Your assignment:
The required output is the exact sequence of lines from the line holding "Zoom out using the magnifier minus icon" to the end of the records, inclusive.

Recorded information:
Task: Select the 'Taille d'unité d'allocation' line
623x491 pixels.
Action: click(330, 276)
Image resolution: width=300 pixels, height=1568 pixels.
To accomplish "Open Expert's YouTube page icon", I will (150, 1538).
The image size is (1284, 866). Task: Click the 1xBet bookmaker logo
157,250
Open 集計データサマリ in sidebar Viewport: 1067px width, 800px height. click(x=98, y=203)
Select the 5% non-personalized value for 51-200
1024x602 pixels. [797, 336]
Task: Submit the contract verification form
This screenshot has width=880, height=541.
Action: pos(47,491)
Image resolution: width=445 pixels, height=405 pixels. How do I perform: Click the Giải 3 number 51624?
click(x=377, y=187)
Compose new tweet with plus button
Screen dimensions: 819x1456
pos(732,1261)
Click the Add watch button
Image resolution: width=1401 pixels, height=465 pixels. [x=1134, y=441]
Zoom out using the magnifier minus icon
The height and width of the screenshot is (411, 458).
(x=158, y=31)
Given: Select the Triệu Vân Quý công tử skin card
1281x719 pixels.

Result below:
Zoom out using the magnifier minus icon
The height and width of the screenshot is (411, 458).
(x=158, y=31)
Given: Select the Triệu Vân Quý công tử skin card
1281x719 pixels.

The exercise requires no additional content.